Tuesday, July 24, 2007

R.I.P.Duante Culpepper's Dolphins Career (2006-2006)

For all but three of their first 34 seasons, the Miami Dolphins began a season with a future Hall of Fame quarterback on their roster. Either Bob Griese or Dan Marino manned the helm for almost the entire 1966-1999 period and Dolphin fans took it for granted that QB was the one position we weren't going to have to worry about. The 21st century: Different Story. The Wannstedt/Spielman team preferred to bring in free agent signal callers and from 2000 through 2005 we saw the following "legends" behind center: Damon Huard, Jay Fiedler, Ray Lucas, Sage Rosenfels, Brian Griese, Gus Frerotte, A.J. Feely. To paraphrase Monty Burns, readers, I hated writing that list as much as you hated reading it. Stuck with Frerotte, Rosenfels, and Feely on the roster, Nick Saban swiftly realized he wasn't going to win anything until he brought in a real QB. But who would that be? Drafting a QB wasn't an option, Saban wanted to win now and the team had dramatically improved in his first season. So free agency was (again) the path to tread for 2006. The two best available QB's in the offseason: Drew Brees and Duante Culpepper.

Ironically, Miami could have snagged Brees in the 2001 draft but Wannstedt overruled Spielman's unusually shrewd recommendation. Now Brees was agan there for the taking, this time having already proved himself as a high-quality player. And he desperately wanted Miami to sign him. Only problem, Brees suffered a torn labrum in his throwing shoulder the season before. And as good as Brees had been in 2005, it couldn't compare to the best seasons of one Duante Culpepper. Culpepper and Randy Moss had been lighting up the league for years. Plus Culpepper possessed tremendous mobility. Of course, Culpepper had a little injury problem of his own; he managed to blow out all three ligaments in his knee. So which damaged QB to take? That was a question Nick Saban pondered long and hard. But his crack medical staff analyzed the situation and determined Culpepper was healing far ahead of schedule. And the last thing you want is a passer with an injured shoulder. So Culpepper got the nod and Brees was stuck with the pathetic Saints.

The stage was now set for Culpepper to join Griese and Marino in the Dolphin pantheon. Just one problem: he couldn't play. Oh sure he suited up and started 5 games, but he couldn't play. Healing far ahead of schedule? A tissue of lies! He couldn't freaking move and was a sitting duck behind the line of scrimmage. That never stopped Dan Marino but the knee injury exposed Duante as the anti-Marino. Without his mobility Culpepper was worthless. And surprise surpise, turns out Duante needed more knee surgery and recovery time after all. And the icing on the cake: Brees recovered just fine from his problem, led his team to the playoffs, and was this close to winning the MVP award.

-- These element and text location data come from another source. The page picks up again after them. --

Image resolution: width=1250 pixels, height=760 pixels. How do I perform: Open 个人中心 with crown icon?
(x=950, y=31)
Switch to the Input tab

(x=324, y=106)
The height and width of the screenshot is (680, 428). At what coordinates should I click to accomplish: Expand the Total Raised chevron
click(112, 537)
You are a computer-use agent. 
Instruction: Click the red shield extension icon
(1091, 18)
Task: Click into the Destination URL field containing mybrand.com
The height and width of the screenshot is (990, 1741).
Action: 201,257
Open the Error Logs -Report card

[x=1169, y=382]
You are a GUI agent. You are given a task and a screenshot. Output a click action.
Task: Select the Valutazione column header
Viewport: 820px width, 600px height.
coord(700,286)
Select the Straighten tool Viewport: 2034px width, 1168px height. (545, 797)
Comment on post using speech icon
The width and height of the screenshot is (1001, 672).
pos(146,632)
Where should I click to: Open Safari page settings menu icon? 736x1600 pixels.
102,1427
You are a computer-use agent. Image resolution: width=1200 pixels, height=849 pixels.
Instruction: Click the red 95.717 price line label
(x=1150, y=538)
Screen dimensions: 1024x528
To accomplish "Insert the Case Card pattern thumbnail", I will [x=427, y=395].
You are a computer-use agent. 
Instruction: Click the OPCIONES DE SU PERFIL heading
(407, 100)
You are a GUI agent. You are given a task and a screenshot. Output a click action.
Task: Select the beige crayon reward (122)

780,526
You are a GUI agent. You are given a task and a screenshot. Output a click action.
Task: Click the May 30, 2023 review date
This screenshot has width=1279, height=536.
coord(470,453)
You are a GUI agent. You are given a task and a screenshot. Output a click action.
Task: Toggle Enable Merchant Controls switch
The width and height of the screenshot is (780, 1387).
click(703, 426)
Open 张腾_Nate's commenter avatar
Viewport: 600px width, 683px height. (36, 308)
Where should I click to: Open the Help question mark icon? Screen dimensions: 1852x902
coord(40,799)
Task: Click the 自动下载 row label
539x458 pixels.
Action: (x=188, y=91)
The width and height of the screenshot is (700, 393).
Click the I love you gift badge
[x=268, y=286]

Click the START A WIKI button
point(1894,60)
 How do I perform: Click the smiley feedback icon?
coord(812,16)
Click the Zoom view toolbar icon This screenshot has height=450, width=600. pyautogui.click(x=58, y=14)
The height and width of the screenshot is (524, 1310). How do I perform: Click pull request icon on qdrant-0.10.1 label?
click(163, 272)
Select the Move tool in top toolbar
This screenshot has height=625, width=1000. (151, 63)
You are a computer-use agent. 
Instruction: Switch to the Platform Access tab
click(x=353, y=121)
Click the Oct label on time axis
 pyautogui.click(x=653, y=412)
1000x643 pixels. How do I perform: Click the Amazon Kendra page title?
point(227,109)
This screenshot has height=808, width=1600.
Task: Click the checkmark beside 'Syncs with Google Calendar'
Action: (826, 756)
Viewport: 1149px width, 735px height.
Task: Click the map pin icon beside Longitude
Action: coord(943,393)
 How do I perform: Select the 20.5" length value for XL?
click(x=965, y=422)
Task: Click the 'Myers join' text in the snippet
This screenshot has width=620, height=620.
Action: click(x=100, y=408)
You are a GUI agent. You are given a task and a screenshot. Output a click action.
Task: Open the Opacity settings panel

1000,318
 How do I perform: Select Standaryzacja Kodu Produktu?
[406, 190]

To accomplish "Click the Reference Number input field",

Perfect. Saban screwd up a personnel decision as badly as it could be screwed up. Yeah, this one's going down in Dolphins history. Saban blamed everybody but himself before bailing for Tuscaloosa and millions of dollars. Don't let the door hit you in the ass loosa!

New coach Cam Cameron refused to give Culpepper a shot at the starting job. He'd rather have a 37-year-old QB coming off one of the worst concussions we've ever seen. And really, who wouldn't? Cam didn't even want Culpepper around as a backup. He's worse than Cleo Lemon? I suppose after watching Duante's 5 Dolphins starts you could legitimately think that. Maybe the guy's nothing without Moss. Maybe he lied about how well he was recovering or perhaps he was too lazy to rehab properly. Still, giving up on the guy after one year is harsh. And we got nothing for him. Guess Cam just doesn't think Culpepper's got what it takes to run his system, like ever. And keeping him around would (I guess) risk creating a distraction or a QB controversy. So he had to go.

One year ago: excitement, anticipation, playoff fever.

Now: shell-shock, depression, years of rebuilding, millions wasted.

So long Duante.

2 comments:

Jeff said...

I don't know if I've said this here before: I suspect that Cameron needed to dis Daunte because if he and the team played better this year people might wonder if the same improvement would have happenend for Satan. (No not a typo.)
Clearly how/whether DC plays this year will be a key StatTracker priority for Dolfans. If he outdoes Green, which seems possible, Cam will get some well-deserved heat.

Mike said...

But does Miami even have recievers to be thrown to? Its not like we've got Moss or even Mark Clayton.